Task description -
Once you find the line containing "This screenshot has height=529, width=1024." in the data below, copy it and each following line exactly, up to and including the line containing "Given: Open Information", and nothing else.

== Records to process

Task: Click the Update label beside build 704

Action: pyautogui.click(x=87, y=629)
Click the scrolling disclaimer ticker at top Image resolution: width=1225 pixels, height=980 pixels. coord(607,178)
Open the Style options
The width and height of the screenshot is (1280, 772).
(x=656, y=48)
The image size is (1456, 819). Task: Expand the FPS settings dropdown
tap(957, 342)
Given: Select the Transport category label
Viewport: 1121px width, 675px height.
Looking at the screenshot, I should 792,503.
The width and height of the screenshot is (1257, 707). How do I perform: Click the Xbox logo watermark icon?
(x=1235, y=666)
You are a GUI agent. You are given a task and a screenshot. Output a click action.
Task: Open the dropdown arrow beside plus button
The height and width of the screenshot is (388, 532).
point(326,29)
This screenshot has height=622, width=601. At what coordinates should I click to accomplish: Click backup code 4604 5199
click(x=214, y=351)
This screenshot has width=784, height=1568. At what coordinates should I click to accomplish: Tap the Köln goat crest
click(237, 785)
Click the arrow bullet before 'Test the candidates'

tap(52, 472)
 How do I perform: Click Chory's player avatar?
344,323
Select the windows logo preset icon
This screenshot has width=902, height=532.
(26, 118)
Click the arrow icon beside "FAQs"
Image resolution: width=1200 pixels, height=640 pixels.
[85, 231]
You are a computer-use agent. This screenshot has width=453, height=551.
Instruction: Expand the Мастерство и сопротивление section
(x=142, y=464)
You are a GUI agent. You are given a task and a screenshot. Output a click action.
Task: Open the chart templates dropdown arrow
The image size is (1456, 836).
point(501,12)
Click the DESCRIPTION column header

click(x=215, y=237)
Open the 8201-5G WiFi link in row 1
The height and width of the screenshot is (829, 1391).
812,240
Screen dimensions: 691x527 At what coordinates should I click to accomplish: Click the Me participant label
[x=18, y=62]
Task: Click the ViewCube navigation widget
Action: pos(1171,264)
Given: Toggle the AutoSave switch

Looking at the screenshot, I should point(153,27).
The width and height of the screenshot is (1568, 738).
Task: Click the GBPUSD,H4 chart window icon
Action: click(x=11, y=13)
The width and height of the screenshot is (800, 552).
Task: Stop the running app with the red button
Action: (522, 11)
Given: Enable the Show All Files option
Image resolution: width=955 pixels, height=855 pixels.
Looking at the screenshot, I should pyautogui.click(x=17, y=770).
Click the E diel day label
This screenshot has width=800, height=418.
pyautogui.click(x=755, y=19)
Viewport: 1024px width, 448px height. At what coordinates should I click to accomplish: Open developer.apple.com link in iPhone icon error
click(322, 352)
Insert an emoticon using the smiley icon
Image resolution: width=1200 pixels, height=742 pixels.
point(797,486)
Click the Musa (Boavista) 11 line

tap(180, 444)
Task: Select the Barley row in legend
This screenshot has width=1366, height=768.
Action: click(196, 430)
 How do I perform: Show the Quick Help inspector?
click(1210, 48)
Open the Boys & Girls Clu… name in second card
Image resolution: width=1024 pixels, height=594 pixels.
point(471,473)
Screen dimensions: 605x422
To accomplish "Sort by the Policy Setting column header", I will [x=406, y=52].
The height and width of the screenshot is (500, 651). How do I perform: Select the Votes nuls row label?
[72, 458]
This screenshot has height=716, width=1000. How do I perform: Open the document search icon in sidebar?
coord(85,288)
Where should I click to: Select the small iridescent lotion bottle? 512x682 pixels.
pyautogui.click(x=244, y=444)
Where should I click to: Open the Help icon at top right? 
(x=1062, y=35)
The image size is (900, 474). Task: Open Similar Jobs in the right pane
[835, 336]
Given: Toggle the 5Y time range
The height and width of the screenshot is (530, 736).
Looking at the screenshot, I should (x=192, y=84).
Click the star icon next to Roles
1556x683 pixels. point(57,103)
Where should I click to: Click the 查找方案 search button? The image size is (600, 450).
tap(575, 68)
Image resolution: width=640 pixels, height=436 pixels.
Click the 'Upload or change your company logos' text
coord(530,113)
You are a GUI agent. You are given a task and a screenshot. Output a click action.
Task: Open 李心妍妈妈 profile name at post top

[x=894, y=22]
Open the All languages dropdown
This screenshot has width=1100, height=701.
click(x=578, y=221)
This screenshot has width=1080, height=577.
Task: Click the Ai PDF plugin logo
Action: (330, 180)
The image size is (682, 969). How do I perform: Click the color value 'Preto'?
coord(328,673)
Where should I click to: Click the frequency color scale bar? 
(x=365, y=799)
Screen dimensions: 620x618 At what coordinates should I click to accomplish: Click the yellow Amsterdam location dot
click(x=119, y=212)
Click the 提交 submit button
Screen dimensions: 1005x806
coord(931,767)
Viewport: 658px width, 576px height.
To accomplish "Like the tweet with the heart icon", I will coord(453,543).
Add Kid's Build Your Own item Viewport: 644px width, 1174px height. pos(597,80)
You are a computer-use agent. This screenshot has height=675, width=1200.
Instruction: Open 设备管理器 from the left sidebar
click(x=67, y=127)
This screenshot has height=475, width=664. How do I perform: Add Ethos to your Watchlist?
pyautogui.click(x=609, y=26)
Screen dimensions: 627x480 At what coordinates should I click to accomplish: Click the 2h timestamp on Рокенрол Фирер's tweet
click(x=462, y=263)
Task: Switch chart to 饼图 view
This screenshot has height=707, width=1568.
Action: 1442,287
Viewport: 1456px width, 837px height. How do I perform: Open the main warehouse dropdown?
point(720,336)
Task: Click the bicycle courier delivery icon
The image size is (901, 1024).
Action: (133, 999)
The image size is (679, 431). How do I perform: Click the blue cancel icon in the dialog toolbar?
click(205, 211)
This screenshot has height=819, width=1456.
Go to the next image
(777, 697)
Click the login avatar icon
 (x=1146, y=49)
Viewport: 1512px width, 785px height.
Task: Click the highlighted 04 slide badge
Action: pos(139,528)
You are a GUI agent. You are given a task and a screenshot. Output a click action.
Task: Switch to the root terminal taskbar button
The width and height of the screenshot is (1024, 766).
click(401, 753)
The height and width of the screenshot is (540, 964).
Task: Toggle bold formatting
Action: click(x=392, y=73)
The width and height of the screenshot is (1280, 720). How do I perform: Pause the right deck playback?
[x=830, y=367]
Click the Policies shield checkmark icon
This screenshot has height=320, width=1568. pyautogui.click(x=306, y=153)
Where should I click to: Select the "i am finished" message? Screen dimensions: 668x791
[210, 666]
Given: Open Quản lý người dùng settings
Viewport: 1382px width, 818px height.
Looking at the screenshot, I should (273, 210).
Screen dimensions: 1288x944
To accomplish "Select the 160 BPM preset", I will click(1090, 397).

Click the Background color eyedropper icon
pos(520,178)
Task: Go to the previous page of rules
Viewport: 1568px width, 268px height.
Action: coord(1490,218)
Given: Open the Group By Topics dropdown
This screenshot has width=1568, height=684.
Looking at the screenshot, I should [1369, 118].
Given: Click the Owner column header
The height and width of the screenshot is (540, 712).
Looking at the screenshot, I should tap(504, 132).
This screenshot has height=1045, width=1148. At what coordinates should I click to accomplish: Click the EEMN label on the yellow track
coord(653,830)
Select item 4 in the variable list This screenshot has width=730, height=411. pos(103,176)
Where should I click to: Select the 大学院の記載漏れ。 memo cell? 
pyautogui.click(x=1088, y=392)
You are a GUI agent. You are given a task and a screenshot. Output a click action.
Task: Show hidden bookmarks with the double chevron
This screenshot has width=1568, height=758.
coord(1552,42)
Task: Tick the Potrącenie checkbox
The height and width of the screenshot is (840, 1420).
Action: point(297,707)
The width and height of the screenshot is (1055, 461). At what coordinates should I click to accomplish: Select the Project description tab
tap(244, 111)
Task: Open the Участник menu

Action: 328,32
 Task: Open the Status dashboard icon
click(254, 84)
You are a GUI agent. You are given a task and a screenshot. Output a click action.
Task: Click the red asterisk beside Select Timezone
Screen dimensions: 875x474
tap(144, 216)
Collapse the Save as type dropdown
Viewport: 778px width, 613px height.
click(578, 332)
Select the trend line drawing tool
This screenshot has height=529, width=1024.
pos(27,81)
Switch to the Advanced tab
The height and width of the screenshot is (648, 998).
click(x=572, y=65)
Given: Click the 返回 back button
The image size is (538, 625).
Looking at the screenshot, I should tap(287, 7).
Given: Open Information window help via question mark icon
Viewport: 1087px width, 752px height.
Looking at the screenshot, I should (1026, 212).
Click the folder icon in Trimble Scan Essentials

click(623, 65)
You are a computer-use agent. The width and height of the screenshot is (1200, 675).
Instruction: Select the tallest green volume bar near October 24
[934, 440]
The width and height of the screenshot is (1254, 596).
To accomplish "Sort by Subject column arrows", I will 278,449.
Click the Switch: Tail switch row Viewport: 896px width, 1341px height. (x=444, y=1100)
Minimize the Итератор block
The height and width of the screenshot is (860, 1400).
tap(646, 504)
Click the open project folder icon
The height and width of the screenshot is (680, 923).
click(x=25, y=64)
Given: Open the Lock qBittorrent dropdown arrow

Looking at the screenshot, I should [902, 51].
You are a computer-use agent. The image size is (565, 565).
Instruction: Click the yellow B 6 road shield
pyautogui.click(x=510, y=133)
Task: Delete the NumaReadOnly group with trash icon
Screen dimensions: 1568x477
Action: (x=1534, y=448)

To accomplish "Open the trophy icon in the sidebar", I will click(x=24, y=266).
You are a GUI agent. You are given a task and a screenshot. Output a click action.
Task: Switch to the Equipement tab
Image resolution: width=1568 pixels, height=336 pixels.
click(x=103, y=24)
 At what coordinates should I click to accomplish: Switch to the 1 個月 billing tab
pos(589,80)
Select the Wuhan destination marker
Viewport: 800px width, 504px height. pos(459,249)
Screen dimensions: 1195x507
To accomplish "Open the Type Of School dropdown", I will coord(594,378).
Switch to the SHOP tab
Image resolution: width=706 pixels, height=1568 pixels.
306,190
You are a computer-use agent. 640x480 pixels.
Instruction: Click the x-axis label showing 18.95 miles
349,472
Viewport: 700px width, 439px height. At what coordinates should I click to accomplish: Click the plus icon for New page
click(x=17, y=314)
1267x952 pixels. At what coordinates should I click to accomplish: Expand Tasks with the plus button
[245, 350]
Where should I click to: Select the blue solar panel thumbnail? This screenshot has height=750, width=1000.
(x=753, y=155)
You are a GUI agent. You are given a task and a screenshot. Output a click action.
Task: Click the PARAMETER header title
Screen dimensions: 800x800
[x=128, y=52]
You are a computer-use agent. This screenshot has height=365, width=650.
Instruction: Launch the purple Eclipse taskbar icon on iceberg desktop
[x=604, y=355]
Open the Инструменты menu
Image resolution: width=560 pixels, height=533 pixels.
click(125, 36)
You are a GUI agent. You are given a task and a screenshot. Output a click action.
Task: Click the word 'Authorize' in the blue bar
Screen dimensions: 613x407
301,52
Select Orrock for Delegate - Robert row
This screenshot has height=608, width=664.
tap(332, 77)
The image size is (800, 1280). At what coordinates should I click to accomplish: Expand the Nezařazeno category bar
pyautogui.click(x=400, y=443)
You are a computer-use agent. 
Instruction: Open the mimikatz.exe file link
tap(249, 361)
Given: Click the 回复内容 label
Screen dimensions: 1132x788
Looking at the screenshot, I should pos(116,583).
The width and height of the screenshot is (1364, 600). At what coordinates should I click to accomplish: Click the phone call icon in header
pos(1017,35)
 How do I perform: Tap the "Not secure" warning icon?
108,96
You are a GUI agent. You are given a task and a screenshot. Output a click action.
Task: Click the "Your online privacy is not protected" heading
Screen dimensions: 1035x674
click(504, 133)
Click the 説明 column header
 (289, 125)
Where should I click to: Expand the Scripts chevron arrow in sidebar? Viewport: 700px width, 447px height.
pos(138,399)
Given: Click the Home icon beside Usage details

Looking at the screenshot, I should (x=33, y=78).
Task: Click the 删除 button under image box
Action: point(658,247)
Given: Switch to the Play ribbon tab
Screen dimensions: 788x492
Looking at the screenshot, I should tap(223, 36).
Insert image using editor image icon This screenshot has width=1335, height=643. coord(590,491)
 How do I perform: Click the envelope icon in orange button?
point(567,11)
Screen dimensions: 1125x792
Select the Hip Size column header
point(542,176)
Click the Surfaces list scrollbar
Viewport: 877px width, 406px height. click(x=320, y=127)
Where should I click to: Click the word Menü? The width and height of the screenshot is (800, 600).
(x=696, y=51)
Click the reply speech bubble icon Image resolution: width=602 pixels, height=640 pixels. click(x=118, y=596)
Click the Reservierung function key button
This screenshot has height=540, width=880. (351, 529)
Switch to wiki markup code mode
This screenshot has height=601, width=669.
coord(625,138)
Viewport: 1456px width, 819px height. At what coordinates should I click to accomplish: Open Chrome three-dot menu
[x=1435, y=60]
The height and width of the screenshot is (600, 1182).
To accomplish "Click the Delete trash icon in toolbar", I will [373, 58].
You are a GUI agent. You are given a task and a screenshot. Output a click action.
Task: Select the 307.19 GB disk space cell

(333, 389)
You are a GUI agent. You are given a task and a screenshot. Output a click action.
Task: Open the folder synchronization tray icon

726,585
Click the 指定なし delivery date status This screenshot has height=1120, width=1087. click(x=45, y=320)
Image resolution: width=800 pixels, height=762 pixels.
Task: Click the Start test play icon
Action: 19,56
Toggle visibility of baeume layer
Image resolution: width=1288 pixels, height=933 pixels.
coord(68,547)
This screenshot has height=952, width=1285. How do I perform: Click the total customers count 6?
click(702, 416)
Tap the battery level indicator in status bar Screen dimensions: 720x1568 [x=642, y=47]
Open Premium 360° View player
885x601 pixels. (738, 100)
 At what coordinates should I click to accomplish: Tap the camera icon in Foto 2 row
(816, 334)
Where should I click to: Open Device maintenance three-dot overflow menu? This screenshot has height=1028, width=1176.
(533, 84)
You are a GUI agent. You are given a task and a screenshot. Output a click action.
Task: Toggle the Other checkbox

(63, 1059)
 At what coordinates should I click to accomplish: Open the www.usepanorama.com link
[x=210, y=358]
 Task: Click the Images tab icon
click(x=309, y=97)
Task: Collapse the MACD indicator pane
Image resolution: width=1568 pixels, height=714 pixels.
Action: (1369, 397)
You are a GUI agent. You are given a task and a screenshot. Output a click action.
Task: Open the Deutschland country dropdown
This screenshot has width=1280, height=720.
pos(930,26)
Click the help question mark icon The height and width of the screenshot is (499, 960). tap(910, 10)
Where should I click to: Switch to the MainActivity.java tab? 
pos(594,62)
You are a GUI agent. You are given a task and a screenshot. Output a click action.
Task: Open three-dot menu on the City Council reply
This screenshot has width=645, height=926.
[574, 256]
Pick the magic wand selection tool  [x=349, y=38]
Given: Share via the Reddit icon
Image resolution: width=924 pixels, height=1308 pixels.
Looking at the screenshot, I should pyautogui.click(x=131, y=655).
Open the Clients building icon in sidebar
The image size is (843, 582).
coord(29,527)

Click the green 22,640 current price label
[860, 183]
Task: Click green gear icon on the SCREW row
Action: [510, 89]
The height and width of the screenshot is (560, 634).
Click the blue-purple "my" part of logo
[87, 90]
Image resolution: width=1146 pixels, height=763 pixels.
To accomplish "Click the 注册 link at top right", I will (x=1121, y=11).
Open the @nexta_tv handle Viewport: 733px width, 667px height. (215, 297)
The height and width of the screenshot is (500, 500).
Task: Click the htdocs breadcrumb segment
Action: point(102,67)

====

Completed task -
This screenshot has height=529, width=1024.
pos(27,81)
Switch to the Advanced tab
The height and width of the screenshot is (648, 998).
click(x=572, y=65)
Given: Click the 返回 back button
The image size is (538, 625).
Looking at the screenshot, I should tap(287, 7).
Given: Open Information window help via question mark icon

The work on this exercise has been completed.